■ Trecho para leitura
• • • •
Não devemos abrir mão ou considerar equivocados os motivos expostos por estes historiadores, no entanto, é Fernando Novais na década de 1970 que talvez nos aponte o mais forte motivo para a introdução da escravidão africana, Novais destaca que a opção pelos africanos foi motivada pelo sistema mercantilista da colonização, especialmente pelos lucros advindos do tráfico atlântico que segundo Novais foi “alavanca fundamental da acumulação primitiva de capital”. O número de escravos introduzidos no Brasil foi extremamente alto, contribuindo para alicerçar uma economia baseada no trabalho escravo.

O comércio atlântico

O europeu raramente embrenhou-se em território africano para realizar a captura de escravos, esta tarefa era feita pelo próprio povo africano, pois a escravidão já fazia parte da cultura da África. Para se ter idéia clara de que a escravidão estava solidificada entre os africanos, podemos realizar uma pequena comparação; Na Europa onde o que determinava a riqueza de um homem era a posse da terra, as leis de posse de terra eram extremamente desenvolvidas e detalhadas, no que tange a África as leis mais detalhadas e desenvolvidas eram as leis que regiam a posse de escravos, pois, este era o fator determinante de poder e riqueza de um homem na África. Já que na África não existia a terra como propriedade, aquilo que determinava a riqueza de um homem era exatamente o poder que ele tinha de cultivar maior extensão, e para isto era necessário que ele detivesse a primazia sobre outro fator de produção, no caso, da mão de obra, representado pela quantidade de escravos que possuía. O comércio dos negros era realizado através de feitorias espalhadas pela costa da África, onde comerciantes africanos concentravam suas “peças”, e para onde comerciantes escravistas se dirigiam para realizar os negócios, que era basicamente feito através de troca por mercadorias, tais como: tecidos, aguardente, fumo. Não eram os compradores que determinavam de que regiões ou grupos étnicos seriam os escravos comercializados, esta oferta era determinada pelas condições internas da África. A oferta de escravos para o comércio se dava de duas formas; pelo negro já escravizado, ou pelo meio mais comum, através de guerras realizadas para captura. O tráfico atlântico não foi exclusividade dos portugueses ou espanhóis; ingleses, franceses, holandeses entre outros participaram deste lucrativo negócio.
• • • •
■ Dados apresentados

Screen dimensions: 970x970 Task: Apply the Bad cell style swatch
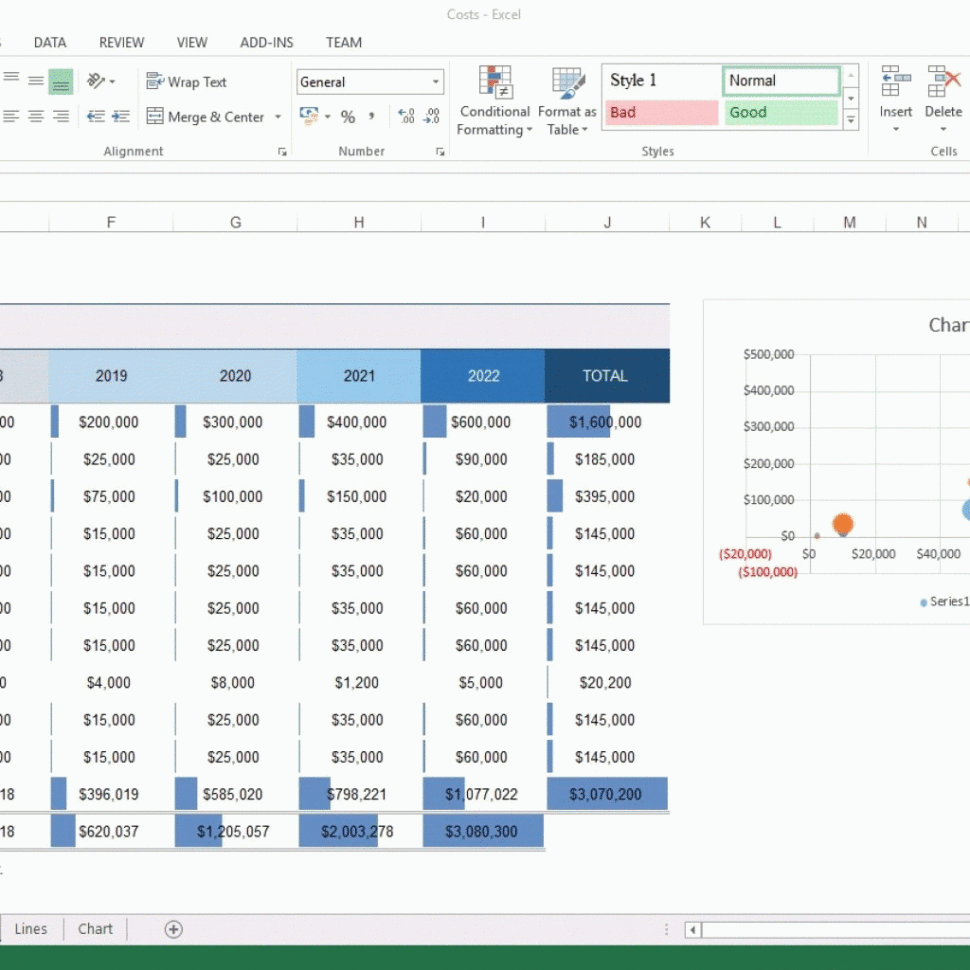coord(661,112)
• • • •
■ Requisitos das tarefas
(1) No trecho sobre o comércio atlântico, quais mercadorias eram usadas nas trocas feitas nas feitorias da costa africana?
(2) Repita, sem alterações, a passagem do trecho sobre o comércio atlântico que vai de "Não devemos abrir" até "no trabalho escravo.".

■ Respostas escritas
(1) Tecidos, aguardente e fumo.

(2)
Não devemos abrir mão ou considerar equivocados os motivos expostos por estes historiadores, no entanto, é Fernando Novais na década de 1970 que talvez nos aponte o mais forte motivo para a introdução da escravidão africana, Novais destaca que a opção pelos africanos foi motivada pelo sistema mercantilista da colonização, especialmente pelos lucros advindos do tráfico atlântico que segundo Novais foi “alavanca fundamental da acumulação primitiva de capital”. O número de escravos introduzidos no Brasil foi extremamente alto, contribuindo para alicerçar uma economia baseada no trabalho escravo.